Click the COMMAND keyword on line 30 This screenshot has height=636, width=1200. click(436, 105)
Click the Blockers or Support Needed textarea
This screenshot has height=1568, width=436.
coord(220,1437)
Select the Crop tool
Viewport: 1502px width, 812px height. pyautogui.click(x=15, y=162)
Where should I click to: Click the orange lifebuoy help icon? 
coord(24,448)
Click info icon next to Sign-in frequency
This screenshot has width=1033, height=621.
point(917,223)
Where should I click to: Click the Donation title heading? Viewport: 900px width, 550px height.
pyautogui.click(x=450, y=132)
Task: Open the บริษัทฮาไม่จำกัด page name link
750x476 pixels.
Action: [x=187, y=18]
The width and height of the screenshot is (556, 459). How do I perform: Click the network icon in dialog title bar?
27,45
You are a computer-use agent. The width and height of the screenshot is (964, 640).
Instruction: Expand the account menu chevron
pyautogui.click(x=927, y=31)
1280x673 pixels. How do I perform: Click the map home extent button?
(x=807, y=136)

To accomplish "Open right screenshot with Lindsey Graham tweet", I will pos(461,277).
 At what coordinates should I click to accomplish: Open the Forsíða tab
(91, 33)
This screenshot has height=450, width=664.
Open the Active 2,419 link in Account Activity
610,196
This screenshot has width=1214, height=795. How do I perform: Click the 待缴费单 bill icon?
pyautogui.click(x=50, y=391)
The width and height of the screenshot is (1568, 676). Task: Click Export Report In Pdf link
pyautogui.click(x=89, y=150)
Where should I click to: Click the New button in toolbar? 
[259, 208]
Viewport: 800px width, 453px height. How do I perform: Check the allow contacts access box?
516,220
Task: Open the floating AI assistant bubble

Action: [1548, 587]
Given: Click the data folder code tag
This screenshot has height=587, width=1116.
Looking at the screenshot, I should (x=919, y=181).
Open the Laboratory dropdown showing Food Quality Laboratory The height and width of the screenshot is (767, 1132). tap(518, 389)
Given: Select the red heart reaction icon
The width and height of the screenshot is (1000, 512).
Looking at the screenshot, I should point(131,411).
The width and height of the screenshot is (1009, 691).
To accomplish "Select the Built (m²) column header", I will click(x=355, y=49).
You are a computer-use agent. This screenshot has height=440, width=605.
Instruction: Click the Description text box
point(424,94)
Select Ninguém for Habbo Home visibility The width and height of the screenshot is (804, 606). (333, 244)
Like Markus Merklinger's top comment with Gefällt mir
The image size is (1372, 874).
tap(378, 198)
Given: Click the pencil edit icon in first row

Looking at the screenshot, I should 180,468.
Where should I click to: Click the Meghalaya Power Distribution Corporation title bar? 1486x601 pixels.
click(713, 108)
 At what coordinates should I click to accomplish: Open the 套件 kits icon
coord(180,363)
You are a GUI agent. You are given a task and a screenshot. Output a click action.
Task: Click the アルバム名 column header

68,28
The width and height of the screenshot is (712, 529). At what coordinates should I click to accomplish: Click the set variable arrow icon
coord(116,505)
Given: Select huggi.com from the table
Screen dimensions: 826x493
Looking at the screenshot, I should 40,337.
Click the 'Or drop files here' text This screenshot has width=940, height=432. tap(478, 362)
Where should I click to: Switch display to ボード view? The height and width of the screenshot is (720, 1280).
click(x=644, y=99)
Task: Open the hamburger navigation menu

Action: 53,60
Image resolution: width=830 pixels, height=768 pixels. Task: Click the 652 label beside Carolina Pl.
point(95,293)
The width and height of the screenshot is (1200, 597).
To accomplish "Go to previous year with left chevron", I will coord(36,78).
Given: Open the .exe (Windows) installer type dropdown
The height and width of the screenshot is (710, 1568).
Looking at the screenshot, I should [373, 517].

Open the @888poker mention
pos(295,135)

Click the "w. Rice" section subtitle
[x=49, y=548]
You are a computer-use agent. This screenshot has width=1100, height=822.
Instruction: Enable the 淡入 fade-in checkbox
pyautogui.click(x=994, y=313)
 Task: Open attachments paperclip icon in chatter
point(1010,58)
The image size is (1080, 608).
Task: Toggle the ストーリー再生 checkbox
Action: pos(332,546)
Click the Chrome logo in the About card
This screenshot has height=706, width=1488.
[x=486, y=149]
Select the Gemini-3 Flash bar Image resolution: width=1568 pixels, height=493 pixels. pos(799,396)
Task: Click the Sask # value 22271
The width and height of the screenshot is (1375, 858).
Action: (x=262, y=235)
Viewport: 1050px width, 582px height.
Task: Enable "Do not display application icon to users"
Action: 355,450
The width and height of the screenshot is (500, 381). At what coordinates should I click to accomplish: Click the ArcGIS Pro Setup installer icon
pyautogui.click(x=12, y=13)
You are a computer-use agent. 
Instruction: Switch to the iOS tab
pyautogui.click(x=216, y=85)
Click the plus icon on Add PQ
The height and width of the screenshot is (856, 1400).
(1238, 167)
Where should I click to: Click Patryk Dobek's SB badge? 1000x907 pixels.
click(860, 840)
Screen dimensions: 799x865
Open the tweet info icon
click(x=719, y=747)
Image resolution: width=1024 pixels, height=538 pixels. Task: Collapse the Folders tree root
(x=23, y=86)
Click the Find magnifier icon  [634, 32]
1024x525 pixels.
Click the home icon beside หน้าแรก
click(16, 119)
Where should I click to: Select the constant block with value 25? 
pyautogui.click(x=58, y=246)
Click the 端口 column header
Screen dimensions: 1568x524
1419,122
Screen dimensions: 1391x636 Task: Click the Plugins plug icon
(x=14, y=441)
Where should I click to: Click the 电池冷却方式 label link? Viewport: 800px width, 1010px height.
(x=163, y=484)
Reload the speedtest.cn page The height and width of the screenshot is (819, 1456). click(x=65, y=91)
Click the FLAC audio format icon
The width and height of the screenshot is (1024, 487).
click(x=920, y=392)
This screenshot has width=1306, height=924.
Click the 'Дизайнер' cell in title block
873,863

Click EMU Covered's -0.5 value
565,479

- - -

→ Task to complete
Return all of the listing above exactly, leaving nothing out.

→ Answer
Click the COMMAND keyword on line 30 This screenshot has height=636, width=1200. click(436, 105)
Click the Blockers or Support Needed textarea
This screenshot has height=1568, width=436.
coord(220,1437)
Select the Crop tool
Viewport: 1502px width, 812px height. pyautogui.click(x=15, y=162)
Where should I click to: Click the orange lifebuoy help icon? 
coord(24,448)
Click info icon next to Sign-in frequency
This screenshot has width=1033, height=621.
point(917,223)
Where should I click to: Click the Donation title heading? Viewport: 900px width, 550px height.
pyautogui.click(x=450, y=132)
Task: Open the บริษัทฮาไม่จำกัด page name link
750x476 pixels.
Action: [x=187, y=18]
The width and height of the screenshot is (556, 459). How do I perform: Click the network icon in dialog title bar?
27,45
You are a computer-use agent. The width and height of the screenshot is (964, 640).
Instruction: Expand the account menu chevron
pyautogui.click(x=927, y=31)
1280x673 pixels. How do I perform: Click the map home extent button?
(x=807, y=136)

To accomplish "Open right screenshot with Lindsey Graham tweet", I will pos(461,277).
 At what coordinates should I click to accomplish: Open the Forsíða tab
(91, 33)
This screenshot has height=450, width=664.
Open the Active 2,419 link in Account Activity
610,196
This screenshot has width=1214, height=795. How do I perform: Click the 待缴费单 bill icon?
pyautogui.click(x=50, y=391)
The width and height of the screenshot is (1568, 676). Task: Click Export Report In Pdf link
pyautogui.click(x=89, y=150)
Where should I click to: Click the New button in toolbar? 
[259, 208]
Viewport: 800px width, 453px height. How do I perform: Check the allow contacts access box?
516,220
Task: Open the floating AI assistant bubble

Action: [1548, 587]
Given: Click the data folder code tag
This screenshot has height=587, width=1116.
Looking at the screenshot, I should (x=919, y=181).
Open the Laboratory dropdown showing Food Quality Laboratory The height and width of the screenshot is (767, 1132). tap(518, 389)
Given: Select the red heart reaction icon
The width and height of the screenshot is (1000, 512).
Looking at the screenshot, I should point(131,411).
The width and height of the screenshot is (1009, 691).
To accomplish "Select the Built (m²) column header", I will click(x=355, y=49).
You are a computer-use agent. This screenshot has height=440, width=605.
Instruction: Click the Description text box
point(424,94)
Select Ninguém for Habbo Home visibility The width and height of the screenshot is (804, 606). (333, 244)
Like Markus Merklinger's top comment with Gefällt mir
The image size is (1372, 874).
tap(378, 198)
Given: Click the pencil edit icon in first row

Looking at the screenshot, I should 180,468.
Where should I click to: Click the Meghalaya Power Distribution Corporation title bar? 1486x601 pixels.
click(713, 108)
 At what coordinates should I click to accomplish: Open the 套件 kits icon
coord(180,363)
You are a GUI agent. You are given a task and a screenshot. Output a click action.
Task: Click the アルバム名 column header

68,28
The width and height of the screenshot is (712, 529). At what coordinates should I click to accomplish: Click the set variable arrow icon
coord(116,505)
Given: Select huggi.com from the table
Screen dimensions: 826x493
Looking at the screenshot, I should 40,337.
Click the 'Or drop files here' text This screenshot has width=940, height=432. tap(478, 362)
Where should I click to: Switch display to ボード view? The height and width of the screenshot is (720, 1280).
click(x=644, y=99)
Task: Open the hamburger navigation menu

Action: 53,60
Image resolution: width=830 pixels, height=768 pixels. Task: Click the 652 label beside Carolina Pl.
point(95,293)
The width and height of the screenshot is (1200, 597).
To accomplish "Go to previous year with left chevron", I will coord(36,78).
Given: Open the .exe (Windows) installer type dropdown
The height and width of the screenshot is (710, 1568).
Looking at the screenshot, I should [373, 517].

Open the @888poker mention
pos(295,135)

Click the "w. Rice" section subtitle
[x=49, y=548]
You are a computer-use agent. This screenshot has width=1100, height=822.
Instruction: Enable the 淡入 fade-in checkbox
pyautogui.click(x=994, y=313)
 Task: Open attachments paperclip icon in chatter
point(1010,58)
The image size is (1080, 608).
Task: Toggle the ストーリー再生 checkbox
Action: pos(332,546)
Click the Chrome logo in the About card
This screenshot has height=706, width=1488.
[x=486, y=149]
Select the Gemini-3 Flash bar Image resolution: width=1568 pixels, height=493 pixels. pos(799,396)
Task: Click the Sask # value 22271
The width and height of the screenshot is (1375, 858).
Action: (x=262, y=235)
Viewport: 1050px width, 582px height.
Task: Enable "Do not display application icon to users"
Action: 355,450
The width and height of the screenshot is (500, 381). At what coordinates should I click to accomplish: Click the ArcGIS Pro Setup installer icon
pyautogui.click(x=12, y=13)
You are a computer-use agent. 
Instruction: Switch to the iOS tab
pyautogui.click(x=216, y=85)
Click the plus icon on Add PQ
The height and width of the screenshot is (856, 1400).
(1238, 167)
Where should I click to: Click Patryk Dobek's SB badge? 1000x907 pixels.
click(860, 840)
Screen dimensions: 799x865
Open the tweet info icon
click(x=719, y=747)
Image resolution: width=1024 pixels, height=538 pixels. Task: Collapse the Folders tree root
(x=23, y=86)
Click the Find magnifier icon  [634, 32]
1024x525 pixels.
Click the home icon beside หน้าแรก
click(16, 119)
Where should I click to: Select the constant block with value 25? 
pyautogui.click(x=58, y=246)
Click the 端口 column header
Screen dimensions: 1568x524
1419,122
Screen dimensions: 1391x636 Task: Click the Plugins plug icon
(x=14, y=441)
Where should I click to: Click the 电池冷却方式 label link? Viewport: 800px width, 1010px height.
(x=163, y=484)
Reload the speedtest.cn page The height and width of the screenshot is (819, 1456). click(x=65, y=91)
Click the FLAC audio format icon
The width and height of the screenshot is (1024, 487).
click(x=920, y=392)
This screenshot has width=1306, height=924.
Click the 'Дизайнер' cell in title block
873,863

Click EMU Covered's -0.5 value
565,479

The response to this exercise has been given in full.